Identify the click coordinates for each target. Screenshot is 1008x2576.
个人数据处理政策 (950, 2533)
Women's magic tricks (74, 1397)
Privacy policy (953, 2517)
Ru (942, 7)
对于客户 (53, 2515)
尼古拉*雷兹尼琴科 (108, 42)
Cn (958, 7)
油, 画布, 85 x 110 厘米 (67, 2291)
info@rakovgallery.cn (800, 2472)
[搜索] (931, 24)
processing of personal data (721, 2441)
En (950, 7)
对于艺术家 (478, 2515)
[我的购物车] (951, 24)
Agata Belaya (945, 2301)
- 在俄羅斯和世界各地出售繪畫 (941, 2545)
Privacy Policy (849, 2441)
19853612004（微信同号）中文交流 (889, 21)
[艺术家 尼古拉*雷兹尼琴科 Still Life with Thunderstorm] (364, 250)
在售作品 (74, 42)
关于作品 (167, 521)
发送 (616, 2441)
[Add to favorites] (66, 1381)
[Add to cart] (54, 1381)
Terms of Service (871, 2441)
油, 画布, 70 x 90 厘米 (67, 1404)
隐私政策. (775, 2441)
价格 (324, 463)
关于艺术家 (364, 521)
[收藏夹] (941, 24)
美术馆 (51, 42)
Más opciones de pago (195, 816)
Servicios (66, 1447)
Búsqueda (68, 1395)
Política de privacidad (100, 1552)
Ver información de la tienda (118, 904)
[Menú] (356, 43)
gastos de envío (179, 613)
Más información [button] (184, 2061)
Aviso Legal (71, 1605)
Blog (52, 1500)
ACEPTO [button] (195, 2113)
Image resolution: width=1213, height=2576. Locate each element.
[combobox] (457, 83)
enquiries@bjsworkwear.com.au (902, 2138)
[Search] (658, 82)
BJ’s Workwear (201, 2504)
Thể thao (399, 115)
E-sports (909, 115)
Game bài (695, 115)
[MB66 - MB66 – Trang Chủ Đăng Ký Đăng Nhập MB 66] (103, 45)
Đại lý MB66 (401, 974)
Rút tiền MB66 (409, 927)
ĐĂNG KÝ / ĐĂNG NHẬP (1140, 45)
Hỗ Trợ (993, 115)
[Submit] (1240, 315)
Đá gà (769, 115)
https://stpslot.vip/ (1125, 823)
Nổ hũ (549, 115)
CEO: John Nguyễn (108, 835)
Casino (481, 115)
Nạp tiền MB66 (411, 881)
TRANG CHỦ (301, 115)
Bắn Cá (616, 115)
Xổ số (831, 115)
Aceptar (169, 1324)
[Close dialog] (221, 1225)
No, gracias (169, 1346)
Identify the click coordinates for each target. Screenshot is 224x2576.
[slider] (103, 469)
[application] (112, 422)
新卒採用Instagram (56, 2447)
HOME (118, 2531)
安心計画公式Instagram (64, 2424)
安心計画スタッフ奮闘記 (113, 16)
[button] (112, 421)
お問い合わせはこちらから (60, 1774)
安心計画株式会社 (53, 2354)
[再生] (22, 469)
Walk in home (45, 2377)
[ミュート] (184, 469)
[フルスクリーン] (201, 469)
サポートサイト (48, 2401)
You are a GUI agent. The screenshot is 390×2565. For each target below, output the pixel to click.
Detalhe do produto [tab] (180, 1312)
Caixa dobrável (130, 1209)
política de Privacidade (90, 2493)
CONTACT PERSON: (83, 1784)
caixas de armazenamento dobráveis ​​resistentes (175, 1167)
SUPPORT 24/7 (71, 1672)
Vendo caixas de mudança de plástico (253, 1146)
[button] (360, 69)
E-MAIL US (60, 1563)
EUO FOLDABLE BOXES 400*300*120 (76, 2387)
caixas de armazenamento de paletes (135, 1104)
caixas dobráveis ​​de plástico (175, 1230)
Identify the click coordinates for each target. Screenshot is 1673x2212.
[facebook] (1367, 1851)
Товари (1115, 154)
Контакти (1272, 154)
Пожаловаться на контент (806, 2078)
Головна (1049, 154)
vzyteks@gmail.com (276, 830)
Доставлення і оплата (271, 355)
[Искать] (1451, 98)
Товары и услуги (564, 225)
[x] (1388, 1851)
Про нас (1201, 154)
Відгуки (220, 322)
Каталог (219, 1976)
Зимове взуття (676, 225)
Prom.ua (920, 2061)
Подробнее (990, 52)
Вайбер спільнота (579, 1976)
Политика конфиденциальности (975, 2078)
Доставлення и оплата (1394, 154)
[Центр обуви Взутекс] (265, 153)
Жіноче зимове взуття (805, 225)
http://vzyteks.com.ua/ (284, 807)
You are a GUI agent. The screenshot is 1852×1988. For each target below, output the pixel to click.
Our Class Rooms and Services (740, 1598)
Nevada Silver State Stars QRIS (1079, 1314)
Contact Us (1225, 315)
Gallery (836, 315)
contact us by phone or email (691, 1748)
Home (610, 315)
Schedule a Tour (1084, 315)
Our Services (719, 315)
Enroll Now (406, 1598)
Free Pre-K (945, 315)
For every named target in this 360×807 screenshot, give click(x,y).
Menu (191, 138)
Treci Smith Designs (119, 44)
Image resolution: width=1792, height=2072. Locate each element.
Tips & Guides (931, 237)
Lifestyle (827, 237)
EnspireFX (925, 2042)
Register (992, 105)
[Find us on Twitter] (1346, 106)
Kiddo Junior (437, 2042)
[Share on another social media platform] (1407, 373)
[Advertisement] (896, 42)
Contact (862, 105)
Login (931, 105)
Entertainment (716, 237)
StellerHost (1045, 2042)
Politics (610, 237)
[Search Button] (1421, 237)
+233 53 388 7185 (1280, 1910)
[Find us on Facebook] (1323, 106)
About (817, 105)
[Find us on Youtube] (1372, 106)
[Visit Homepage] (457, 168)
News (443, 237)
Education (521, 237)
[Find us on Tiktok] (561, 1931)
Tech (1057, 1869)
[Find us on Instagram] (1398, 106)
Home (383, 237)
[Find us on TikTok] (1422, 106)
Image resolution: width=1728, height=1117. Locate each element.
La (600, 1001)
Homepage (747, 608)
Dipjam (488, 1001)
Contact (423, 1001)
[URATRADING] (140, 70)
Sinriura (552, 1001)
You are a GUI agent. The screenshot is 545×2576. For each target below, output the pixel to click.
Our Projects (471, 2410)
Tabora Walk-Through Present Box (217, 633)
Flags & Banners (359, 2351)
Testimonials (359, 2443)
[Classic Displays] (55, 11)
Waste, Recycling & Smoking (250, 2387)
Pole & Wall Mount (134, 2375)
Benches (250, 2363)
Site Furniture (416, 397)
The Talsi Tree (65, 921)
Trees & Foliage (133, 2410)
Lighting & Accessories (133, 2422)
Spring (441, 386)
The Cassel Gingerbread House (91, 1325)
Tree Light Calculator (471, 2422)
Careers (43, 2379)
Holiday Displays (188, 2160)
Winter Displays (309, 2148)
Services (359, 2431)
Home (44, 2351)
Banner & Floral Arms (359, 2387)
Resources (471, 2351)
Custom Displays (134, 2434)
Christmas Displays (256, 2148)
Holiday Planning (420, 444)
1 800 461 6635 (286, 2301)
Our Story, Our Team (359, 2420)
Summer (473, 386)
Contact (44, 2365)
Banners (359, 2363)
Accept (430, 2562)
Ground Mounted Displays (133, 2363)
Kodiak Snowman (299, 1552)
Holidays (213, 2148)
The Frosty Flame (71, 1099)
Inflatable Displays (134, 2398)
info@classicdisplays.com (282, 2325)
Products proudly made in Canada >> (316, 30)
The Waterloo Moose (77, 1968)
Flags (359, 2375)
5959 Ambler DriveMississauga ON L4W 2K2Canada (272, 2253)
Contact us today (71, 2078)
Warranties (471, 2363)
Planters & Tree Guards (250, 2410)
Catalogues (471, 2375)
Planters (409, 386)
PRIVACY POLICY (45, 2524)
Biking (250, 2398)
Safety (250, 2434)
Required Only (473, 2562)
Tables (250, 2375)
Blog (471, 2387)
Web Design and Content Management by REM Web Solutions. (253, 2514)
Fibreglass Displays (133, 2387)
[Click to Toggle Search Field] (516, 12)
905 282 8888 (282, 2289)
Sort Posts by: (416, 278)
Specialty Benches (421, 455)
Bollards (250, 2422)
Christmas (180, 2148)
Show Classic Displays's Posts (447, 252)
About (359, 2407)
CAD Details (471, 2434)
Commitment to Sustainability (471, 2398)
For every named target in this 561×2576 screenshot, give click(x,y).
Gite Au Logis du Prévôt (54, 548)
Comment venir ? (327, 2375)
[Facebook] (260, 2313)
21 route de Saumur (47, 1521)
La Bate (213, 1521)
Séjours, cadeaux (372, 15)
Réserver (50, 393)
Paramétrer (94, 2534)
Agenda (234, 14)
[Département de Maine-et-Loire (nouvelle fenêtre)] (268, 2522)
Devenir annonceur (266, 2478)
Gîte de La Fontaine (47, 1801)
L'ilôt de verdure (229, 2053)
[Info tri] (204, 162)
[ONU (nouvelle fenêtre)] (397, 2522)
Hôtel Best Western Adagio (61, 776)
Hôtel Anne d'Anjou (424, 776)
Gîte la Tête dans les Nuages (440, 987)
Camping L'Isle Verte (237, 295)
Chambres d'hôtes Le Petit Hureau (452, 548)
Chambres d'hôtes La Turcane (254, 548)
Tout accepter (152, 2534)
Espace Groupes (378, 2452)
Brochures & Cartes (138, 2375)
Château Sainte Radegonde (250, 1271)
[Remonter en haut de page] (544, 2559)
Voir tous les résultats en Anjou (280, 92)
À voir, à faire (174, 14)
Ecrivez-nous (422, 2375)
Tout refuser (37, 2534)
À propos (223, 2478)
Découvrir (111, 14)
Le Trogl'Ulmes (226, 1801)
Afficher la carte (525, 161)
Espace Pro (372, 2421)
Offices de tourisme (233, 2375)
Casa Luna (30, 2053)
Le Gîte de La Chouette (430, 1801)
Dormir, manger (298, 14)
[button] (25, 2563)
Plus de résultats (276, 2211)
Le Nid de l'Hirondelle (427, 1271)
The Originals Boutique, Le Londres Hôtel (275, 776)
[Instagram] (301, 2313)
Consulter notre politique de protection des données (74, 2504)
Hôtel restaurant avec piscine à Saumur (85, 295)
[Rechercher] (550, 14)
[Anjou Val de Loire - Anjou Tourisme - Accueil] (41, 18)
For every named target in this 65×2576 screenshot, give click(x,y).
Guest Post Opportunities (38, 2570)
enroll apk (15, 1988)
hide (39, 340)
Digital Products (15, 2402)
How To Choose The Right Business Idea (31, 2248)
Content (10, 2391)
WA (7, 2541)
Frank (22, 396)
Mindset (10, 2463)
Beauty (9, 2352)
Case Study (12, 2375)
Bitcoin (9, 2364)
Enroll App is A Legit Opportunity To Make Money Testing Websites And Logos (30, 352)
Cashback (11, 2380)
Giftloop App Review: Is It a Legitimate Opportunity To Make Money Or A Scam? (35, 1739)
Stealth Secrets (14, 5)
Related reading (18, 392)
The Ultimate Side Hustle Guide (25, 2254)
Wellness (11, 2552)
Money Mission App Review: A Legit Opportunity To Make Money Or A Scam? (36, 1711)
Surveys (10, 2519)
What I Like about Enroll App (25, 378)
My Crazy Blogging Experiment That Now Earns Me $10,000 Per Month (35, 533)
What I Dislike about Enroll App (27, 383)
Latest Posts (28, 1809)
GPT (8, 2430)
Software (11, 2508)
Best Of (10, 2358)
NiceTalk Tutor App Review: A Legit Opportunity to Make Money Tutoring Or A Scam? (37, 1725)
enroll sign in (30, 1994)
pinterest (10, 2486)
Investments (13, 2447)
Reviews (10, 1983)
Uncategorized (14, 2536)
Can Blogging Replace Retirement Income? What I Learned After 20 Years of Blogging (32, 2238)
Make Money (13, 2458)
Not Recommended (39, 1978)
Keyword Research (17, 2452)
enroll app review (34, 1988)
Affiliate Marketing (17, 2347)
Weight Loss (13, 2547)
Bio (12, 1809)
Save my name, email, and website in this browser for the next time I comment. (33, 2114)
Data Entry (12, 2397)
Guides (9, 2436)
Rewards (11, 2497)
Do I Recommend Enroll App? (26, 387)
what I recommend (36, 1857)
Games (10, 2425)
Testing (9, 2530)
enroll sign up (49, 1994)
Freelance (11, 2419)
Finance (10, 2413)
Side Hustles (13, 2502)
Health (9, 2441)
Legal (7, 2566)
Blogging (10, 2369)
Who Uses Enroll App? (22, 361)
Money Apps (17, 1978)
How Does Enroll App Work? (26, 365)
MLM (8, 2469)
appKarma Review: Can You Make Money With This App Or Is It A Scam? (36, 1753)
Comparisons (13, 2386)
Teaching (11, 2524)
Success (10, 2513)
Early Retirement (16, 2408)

=-=-=-=-=

| What the exercise asks |
Retype only this portion of the data above: the line containing "contact us by phone or email (691, 1748)", the line containing "Login (931, 105)", and all lines between them, exactly.

| Task result |
contact us by phone or email (691, 1748)
Home (610, 315)
Schedule a Tour (1084, 315)
Our Services (719, 315)
Enroll Now (406, 1598)
Free Pre-K (945, 315)
For every named target in this 360×807 screenshot, give click(x,y).
Menu (191, 138)
Treci Smith Designs (119, 44)
Image resolution: width=1792, height=2072. Locate each element.
Tips & Guides (931, 237)
Lifestyle (827, 237)
EnspireFX (925, 2042)
Register (992, 105)
[Find us on Twitter] (1346, 106)
Kiddo Junior (437, 2042)
[Share on another social media platform] (1407, 373)
[Advertisement] (896, 42)
Contact (862, 105)
Login (931, 105)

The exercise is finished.